──────── Source material ────────
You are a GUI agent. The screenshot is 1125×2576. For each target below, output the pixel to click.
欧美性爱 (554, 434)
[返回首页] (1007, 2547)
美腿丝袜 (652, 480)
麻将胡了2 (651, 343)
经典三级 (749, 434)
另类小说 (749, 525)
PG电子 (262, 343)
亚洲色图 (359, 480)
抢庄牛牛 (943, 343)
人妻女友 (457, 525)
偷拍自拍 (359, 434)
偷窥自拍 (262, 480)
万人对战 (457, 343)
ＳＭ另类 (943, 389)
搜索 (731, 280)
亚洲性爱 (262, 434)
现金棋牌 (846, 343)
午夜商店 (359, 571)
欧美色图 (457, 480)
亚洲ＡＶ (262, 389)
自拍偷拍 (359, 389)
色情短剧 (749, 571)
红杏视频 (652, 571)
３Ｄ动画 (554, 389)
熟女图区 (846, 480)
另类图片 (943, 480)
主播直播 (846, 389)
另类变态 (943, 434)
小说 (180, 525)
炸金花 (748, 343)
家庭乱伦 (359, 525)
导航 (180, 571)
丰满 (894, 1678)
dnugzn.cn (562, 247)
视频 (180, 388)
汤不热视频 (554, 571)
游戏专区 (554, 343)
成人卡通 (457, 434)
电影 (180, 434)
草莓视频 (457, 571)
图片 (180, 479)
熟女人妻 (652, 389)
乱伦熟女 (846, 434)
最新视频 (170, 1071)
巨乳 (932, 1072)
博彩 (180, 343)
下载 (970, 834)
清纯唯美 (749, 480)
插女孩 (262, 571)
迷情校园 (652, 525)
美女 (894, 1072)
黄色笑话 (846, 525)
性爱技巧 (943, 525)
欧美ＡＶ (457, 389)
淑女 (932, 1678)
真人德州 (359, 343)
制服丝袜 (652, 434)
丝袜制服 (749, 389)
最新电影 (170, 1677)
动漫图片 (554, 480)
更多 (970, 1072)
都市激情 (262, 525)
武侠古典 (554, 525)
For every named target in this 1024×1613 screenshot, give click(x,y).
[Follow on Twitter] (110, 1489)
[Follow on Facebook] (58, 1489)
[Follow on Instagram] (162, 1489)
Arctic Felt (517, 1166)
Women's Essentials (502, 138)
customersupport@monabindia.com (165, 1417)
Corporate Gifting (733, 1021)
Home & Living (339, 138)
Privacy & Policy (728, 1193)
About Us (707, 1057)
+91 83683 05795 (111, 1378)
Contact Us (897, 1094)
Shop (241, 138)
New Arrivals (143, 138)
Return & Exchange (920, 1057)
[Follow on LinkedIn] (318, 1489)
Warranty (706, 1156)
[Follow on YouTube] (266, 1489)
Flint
────────
#### Exercise objective:
The answer must be every record above, repeated exactly as written.

#### Answer below:
You are a GUI agent. The screenshot is 1125×2576. For each target below, output the pixel to click.
欧美性爱 (554, 434)
[返回首页] (1007, 2547)
美腿丝袜 (652, 480)
麻将胡了2 (651, 343)
经典三级 (749, 434)
另类小说 (749, 525)
PG电子 (262, 343)
亚洲色图 (359, 480)
抢庄牛牛 (943, 343)
人妻女友 (457, 525)
偷拍自拍 (359, 434)
偷窥自拍 (262, 480)
万人对战 (457, 343)
ＳＭ另类 (943, 389)
搜索 (731, 280)
亚洲性爱 (262, 434)
现金棋牌 (846, 343)
午夜商店 (359, 571)
欧美色图 (457, 480)
亚洲ＡＶ (262, 389)
自拍偷拍 (359, 389)
色情短剧 (749, 571)
红杏视频 (652, 571)
３Ｄ动画 (554, 389)
熟女图区 (846, 480)
另类图片 (943, 480)
主播直播 (846, 389)
另类变态 (943, 434)
小说 (180, 525)
炸金花 (748, 343)
家庭乱伦 (359, 525)
导航 (180, 571)
丰满 (894, 1678)
dnugzn.cn (562, 247)
视频 (180, 388)
汤不热视频 (554, 571)
游戏专区 (554, 343)
成人卡通 (457, 434)
电影 (180, 434)
草莓视频 (457, 571)
图片 (180, 479)
熟女人妻 (652, 389)
乱伦熟女 (846, 434)
最新视频 (170, 1071)
巨乳 (932, 1072)
博彩 (180, 343)
下载 (970, 834)
清纯唯美 (749, 480)
插女孩 (262, 571)
迷情校园 (652, 525)
美女 (894, 1072)
黄色笑话 (846, 525)
性爱技巧 (943, 525)
欧美ＡＶ (457, 389)
淑女 (932, 1678)
真人德州 (359, 343)
制服丝袜 (652, 434)
丝袜制服 (749, 389)
最新电影 (170, 1677)
动漫图片 (554, 480)
更多 (970, 1072)
都市激情 (262, 525)
武侠古典 (554, 525)
For every named target in this 1024×1613 screenshot, give click(x,y).
[Follow on Twitter] (110, 1489)
[Follow on Facebook] (58, 1489)
[Follow on Instagram] (162, 1489)
Arctic Felt (517, 1166)
Women's Essentials (502, 138)
customersupport@monabindia.com (165, 1417)
Corporate Gifting (733, 1021)
Home & Living (339, 138)
Privacy & Policy (728, 1193)
About Us (707, 1057)
+91 83683 05795 (111, 1378)
Contact Us (897, 1094)
Shop (241, 138)
New Arrivals (143, 138)
Return & Exchange (920, 1057)
[Follow on LinkedIn] (318, 1489)
Warranty (706, 1156)
[Follow on YouTube] (266, 1489)
Flint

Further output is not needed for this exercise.